Fans of American history may be keen to visit some of the most significant US Civil War battle sites, which can be experienced both on special interest escorted tours and even themed river cruises on the Mississippi, including visits to Vicksburg and special onboard activities and lectures. Escorted tours also tend to include significant places such as Gettysburg - the site of a decisive Union victory in 1863 and associated with Lincoln’s famous Gettysburg Address given at the Gettysburg National Cemetery just four months later – and Washington D.C.
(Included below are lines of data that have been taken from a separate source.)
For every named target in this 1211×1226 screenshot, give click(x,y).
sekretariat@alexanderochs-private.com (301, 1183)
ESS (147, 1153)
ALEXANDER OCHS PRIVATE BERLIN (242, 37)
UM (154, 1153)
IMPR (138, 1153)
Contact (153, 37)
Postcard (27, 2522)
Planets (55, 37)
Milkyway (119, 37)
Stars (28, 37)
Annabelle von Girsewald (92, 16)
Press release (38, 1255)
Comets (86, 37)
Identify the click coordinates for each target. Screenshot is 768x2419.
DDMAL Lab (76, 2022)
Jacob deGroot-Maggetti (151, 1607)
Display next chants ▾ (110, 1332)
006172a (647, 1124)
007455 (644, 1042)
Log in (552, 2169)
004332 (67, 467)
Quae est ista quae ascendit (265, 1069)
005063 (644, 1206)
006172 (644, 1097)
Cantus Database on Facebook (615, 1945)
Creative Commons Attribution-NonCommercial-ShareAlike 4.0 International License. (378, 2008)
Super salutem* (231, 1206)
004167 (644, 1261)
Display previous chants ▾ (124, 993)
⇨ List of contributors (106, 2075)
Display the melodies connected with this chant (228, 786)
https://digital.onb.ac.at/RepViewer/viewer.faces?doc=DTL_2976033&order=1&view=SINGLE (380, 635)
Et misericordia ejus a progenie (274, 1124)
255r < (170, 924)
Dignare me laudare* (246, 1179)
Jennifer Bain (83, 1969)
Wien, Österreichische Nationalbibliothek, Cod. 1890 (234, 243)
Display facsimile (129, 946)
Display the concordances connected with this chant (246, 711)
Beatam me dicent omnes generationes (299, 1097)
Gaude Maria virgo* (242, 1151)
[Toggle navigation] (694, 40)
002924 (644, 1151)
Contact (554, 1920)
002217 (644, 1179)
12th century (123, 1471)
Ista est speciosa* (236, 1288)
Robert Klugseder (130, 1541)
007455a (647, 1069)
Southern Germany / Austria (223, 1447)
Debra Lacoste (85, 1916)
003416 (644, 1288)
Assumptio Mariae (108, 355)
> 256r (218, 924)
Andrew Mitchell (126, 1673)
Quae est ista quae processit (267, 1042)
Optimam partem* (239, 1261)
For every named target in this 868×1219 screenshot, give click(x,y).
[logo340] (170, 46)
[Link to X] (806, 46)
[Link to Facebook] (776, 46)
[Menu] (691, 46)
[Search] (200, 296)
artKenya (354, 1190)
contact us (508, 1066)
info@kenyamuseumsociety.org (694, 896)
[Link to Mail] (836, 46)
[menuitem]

Some escorted tours – including a rail itinerary – also take in South Africa’s Kwazulu-Natal Battlefields, which remember the bloody battles between the British Empire and the Zulu Kingdom during the Anglo-Zulu War of 1879. Although the Zulu famously defeated the British army at the Battles of Isandlwana and Rorke’s Drift – both key sites to visit on such tours – the war ultimately led to a British victorious and the end of the Zulu’s dominance in the region. Tours visiting these battlefields may also include lectures and visits related to the later Anglo-Boer War, such as the bloody Spion Kop battlefield and Paul Kruger’s former homestead, which has since been converted into a museum.
Further afield again, and a much more recent war, is the Vietnam War. The Viet Cong famously used a sophisticated underground network of tunnels at Cu Chi – about 25 miles from Ho Chi Minh City – in their resistance to American forces. Today you can visit the Cu Chi Tunnels on an excursion as part of a Mekong river cruise, a rail or escorted tour, or even an ocean cruise calling at Ho Chi Minh City. They provide a fascinating insight into this recent history and clearly show the Viet Cong’s resilience and determination; you can see a variety of ‘booby traps’ as well as crawl through a portion of the tunnels yourself. In Ho Chi Minh City, a visit to the harrowing War Remnants Museum tells the sobering story of the Vietnam War.
Historic European Battles
Over the course of our history, England has engaged in many battles and wars, primarily it seems with the French. Perhaps the two most famous wars which come to mind are the Hundred Years War (something of a misnomer for a war which began in 1337 and ended in 1453, and it was more a series of conflicts than a continuous war) and the Napoleonic Wars. Perhaps one of the most important battles of the Hundred Years War was the resounding English victory at Agincourt (1415) under King Henry V. Agincourt was another battle immortalised by Shakespeare, this time in the play Henry V, but is also notable for the pioneering use of the English longbow, a decisive factor in the English victory over a numerically superior French army. The 600th anniversary in 2015 stoked further interest in the battle, but for keen military historians and medieval historians, it’s easy to see the appeal in visiting the site and area around such a key event.
400 years later, the famous Battle of Waterloo (1815) was the decisive moment in the ‘Waterloo Campaign’ and Napoleon’s last battle, ultimately marking the end of the Napoleonic Wars. Themed tours visiting the main sites surrounding the Battle of Waterloo sometimes include excursions to Ghent and/or Brussels.